Etats-Unis : « Advertising », L’Age d’Or des « Mad Men »
En reproduisant les publicités des années 50 et 60, Taschen nous fait remonter le temps et découvrir l’optimisme radieux d’une décennie et l’amère désillusion de la suivante.
Les années 50 sont celles de la suprématie américaine. Elles marquent le triomphe de « l’American way of life ». Les Etats-Unis sont alors animés d’une confiance inébranlable en eux-mêmes et en l’avenir.
Malgré l’angoisse de la Guerre Froide naissante, les « fifties » sont une décennie d’optimisme radieux, d’ambitions extraordinaires et d’énergie sans faille. Cette énergie, cette ambition, cet enthousiasme s’expriment notamment dans la publicité. Les étonnantes pages de « Advertising from the Mad Men Era », deux superbes volumes des Editions Taschen consacrés à la publicité dans les années cinquante et soixante, le démontrent.
Mises bout à bout, les « pubs » du premier volume, d’une esthétique graphiquement remarquable, et avec leurs couleurs vives, composent le portrait d’une Amérique idéale. Une Amérique principalement blanche, mais pas exclusivement, qui vient d’emménager dans des banlieues aérées et cossues, où les familles sont unies, madame dans sa cuisine moderne, monsieur au barbecue, près de sa voiture, immense, ou au salon avec à ses pieds des enfants sages qui s’émerveillent devant la télévision…
Après les longues années de la Grande Dépression et les sacrifices de la seconde guerre mondiale, les années 50 sont des années d’abondance et d’abandon. L’Amérique connait une croissance effrénée, et découvre la consommation de masse. Elle produit à tout va et tout ce qu’elle produit fait rêver: le cinéma, la musique « rock », les chewing-gums, le Coca Cola, les blue-jeans, les grosses décapotables, Marilyn Monroe, Playboy, les cigarettes Marlboro et le rouge à lèvres Avon.

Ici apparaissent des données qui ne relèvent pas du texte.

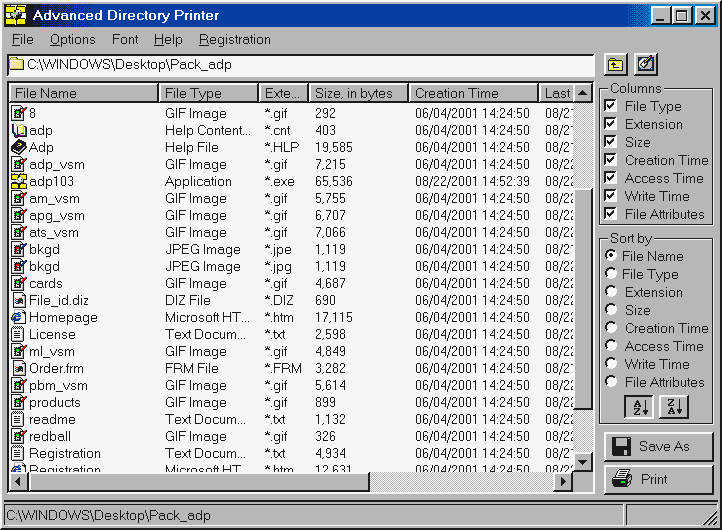Viewport: 722px width, 530px height.
Task: Click the License text document icon
Action: pyautogui.click(x=18, y=335)
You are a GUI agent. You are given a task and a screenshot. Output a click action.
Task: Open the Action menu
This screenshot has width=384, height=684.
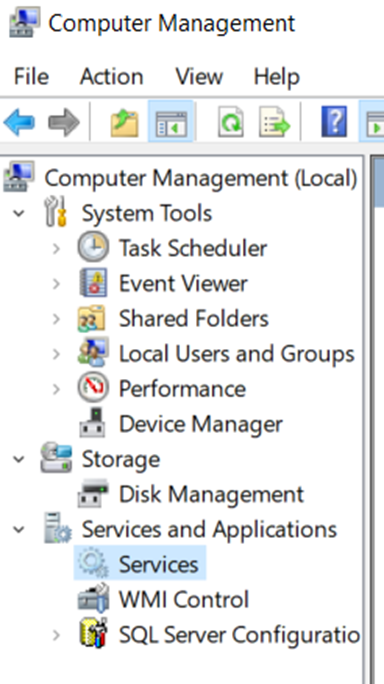click(112, 77)
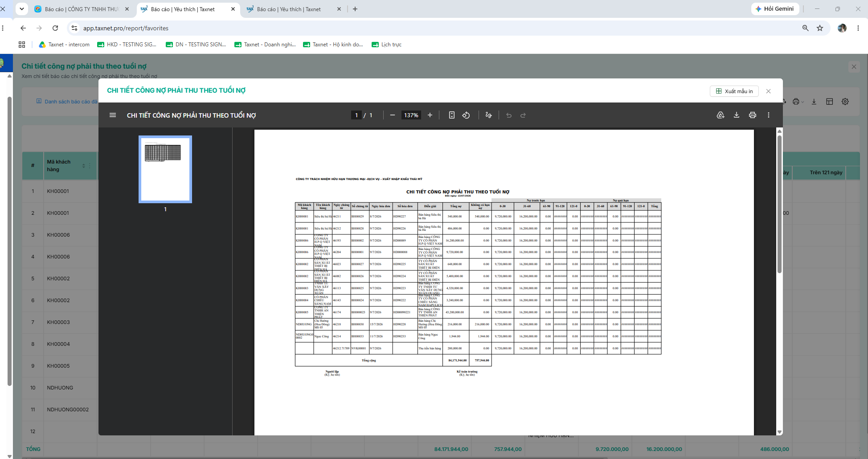This screenshot has height=459, width=868.
Task: Rotate the PDF counterclockwise
Action: coord(466,115)
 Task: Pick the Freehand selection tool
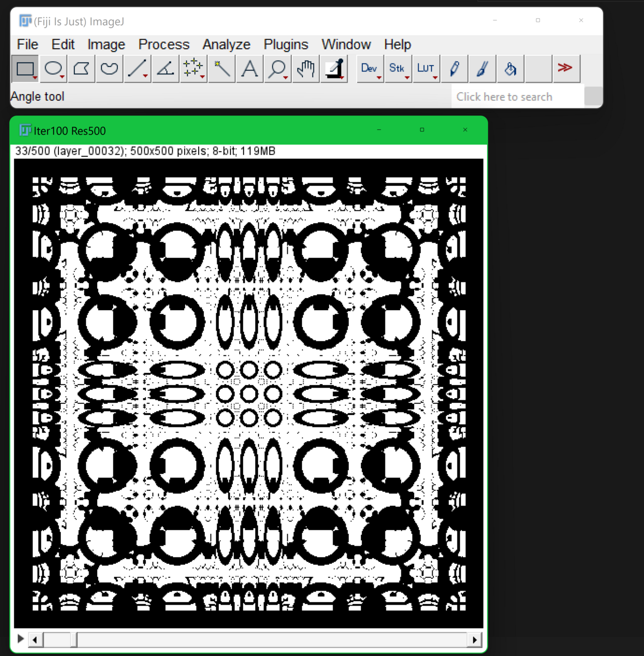point(109,68)
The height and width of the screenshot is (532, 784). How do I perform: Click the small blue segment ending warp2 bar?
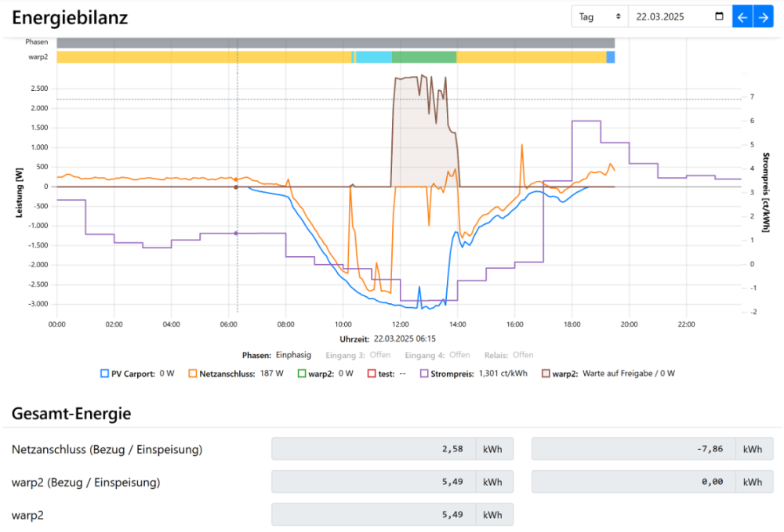(611, 57)

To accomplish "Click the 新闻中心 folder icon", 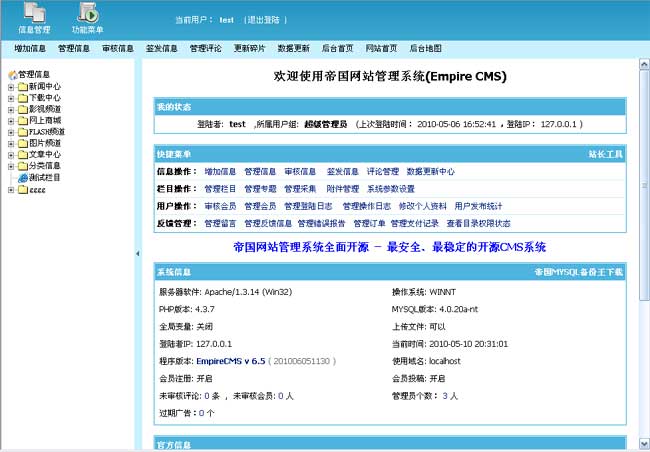I will point(22,87).
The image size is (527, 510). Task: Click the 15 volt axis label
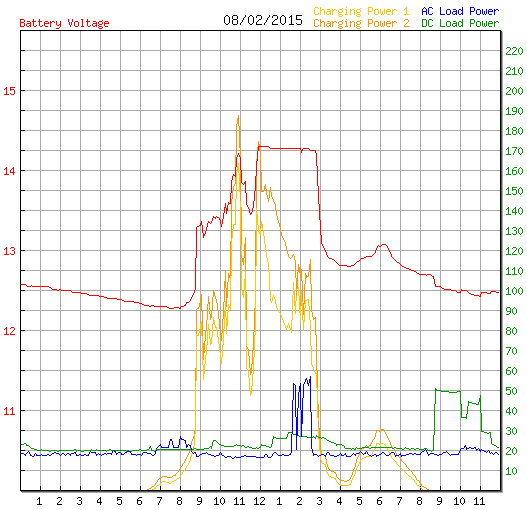[9, 91]
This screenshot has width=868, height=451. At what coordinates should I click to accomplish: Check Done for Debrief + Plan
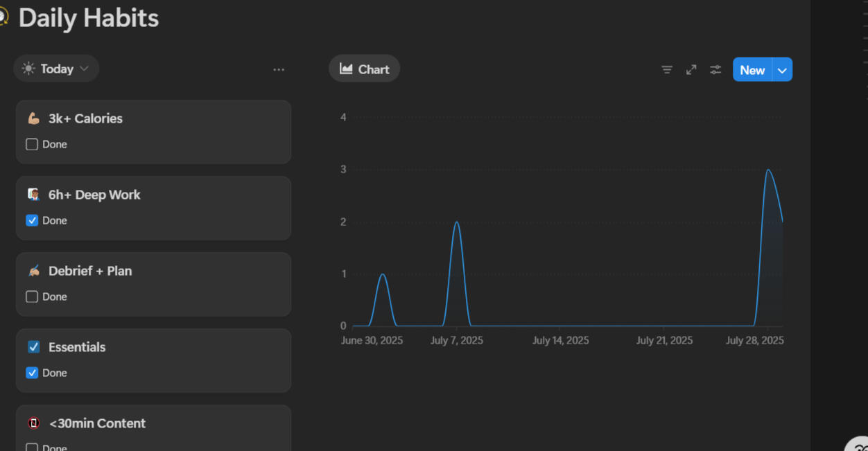(x=32, y=297)
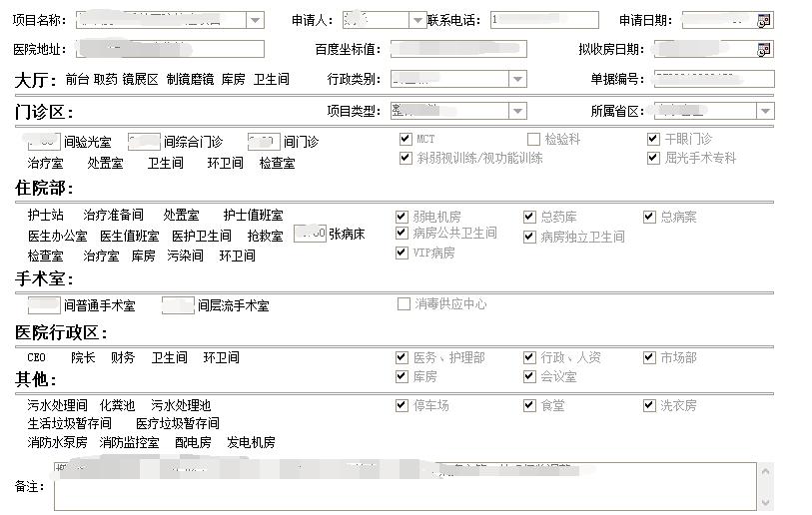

Acheter ne répond plus à une simple nécessité. Acheter devient un mode de vie. La publicité se charge de nous convaincre que le bonheur est là, à portée de main, dans une cigarette, une voiture, ou une gaine invisible … Avec une technologie domestiquée, garantie d’un confort matériel toujours plus grand, pour lui, comme pour elle, les lendemains ne peuvent être que meilleurs…
Pourtant ils ne le seront pas. L’optimisme béat des « fifties » cessera soudainement le 22 novembre 1963, jour de l’assassinat du président Kennedy. Le rêve d’une Amérique harmonieuse et heureuse, se brisera sur la guerre du Vietnam, le combat de la communauté noire pour ses droits civiques et la montée d’une contre-culture au sein de la jeunesse blanche.
Les années soixante, seront déjà celles d’une certaine désillusion. Désillusion qui se lit aussi dans les publicités de l’époque. Tout le jeu des publicitaires consistant à s’adapter aux nouvelles « tendances » et à récupérer la contreculture, pour la canaliser et la retourner à l’avantage des industriels.
Une stratégie mainte fois reprise depuis et dont le succès ne cesse de surprendre.
Mid Century ads « Advertising from the Mad Men era, the Fifties & the Sixties, Taschen ; 2 volumes , 39 euros.